ABOUT THIS EXERCISE: For the entries below, report every line that includes the word "agent".

TASK INPUT:
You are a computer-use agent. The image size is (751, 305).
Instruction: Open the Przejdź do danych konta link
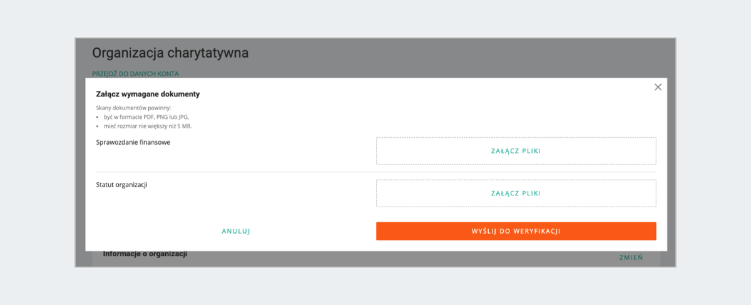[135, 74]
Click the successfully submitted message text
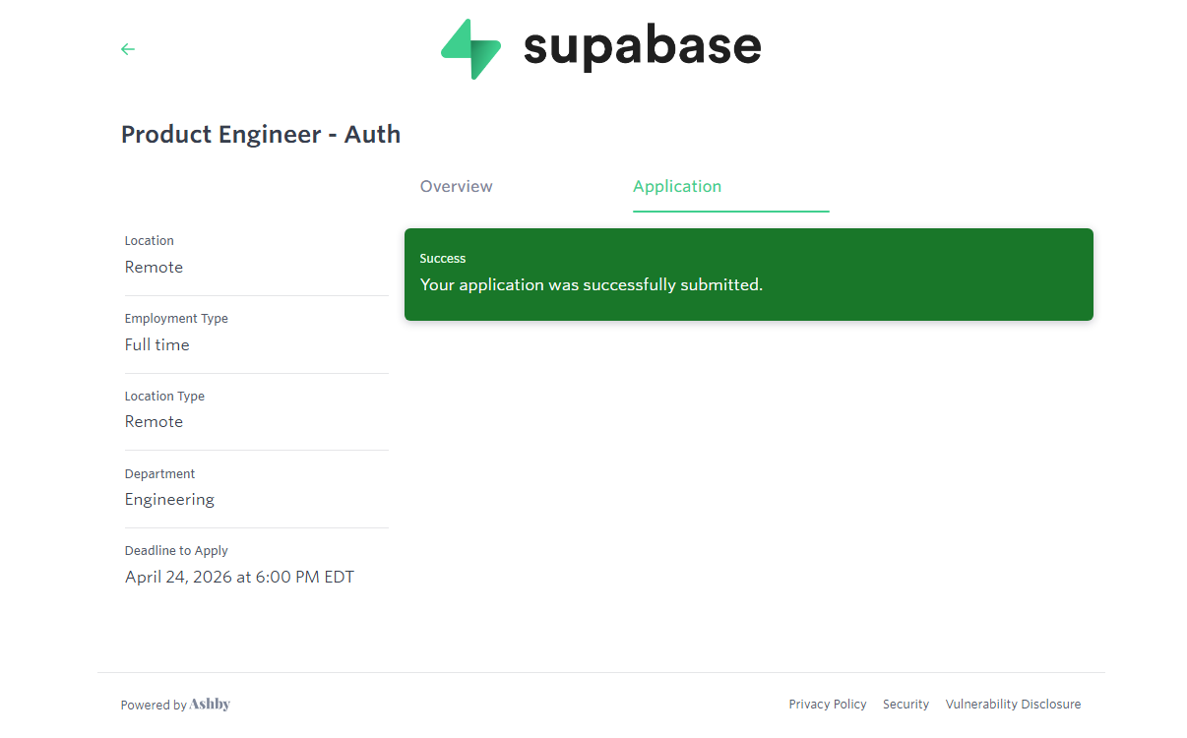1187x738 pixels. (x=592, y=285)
* * *
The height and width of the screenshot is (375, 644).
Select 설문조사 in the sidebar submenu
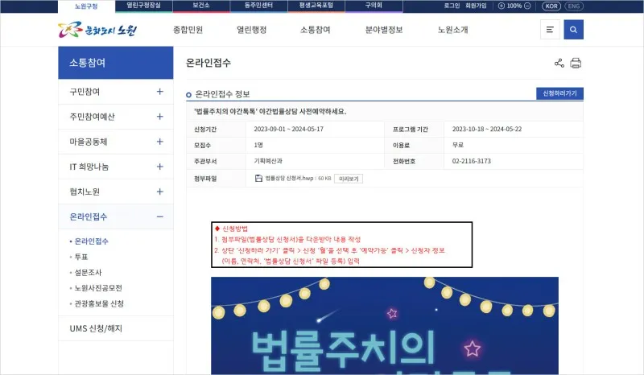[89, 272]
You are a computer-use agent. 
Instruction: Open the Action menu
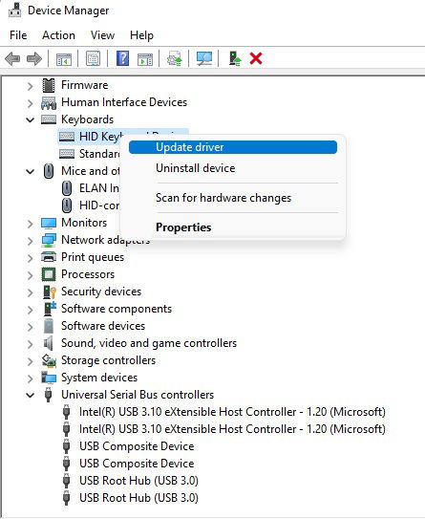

REPLY TO THE EXERCISE:
You are a computer-use agent. The image size is (751, 305).
You are a computer-use agent. 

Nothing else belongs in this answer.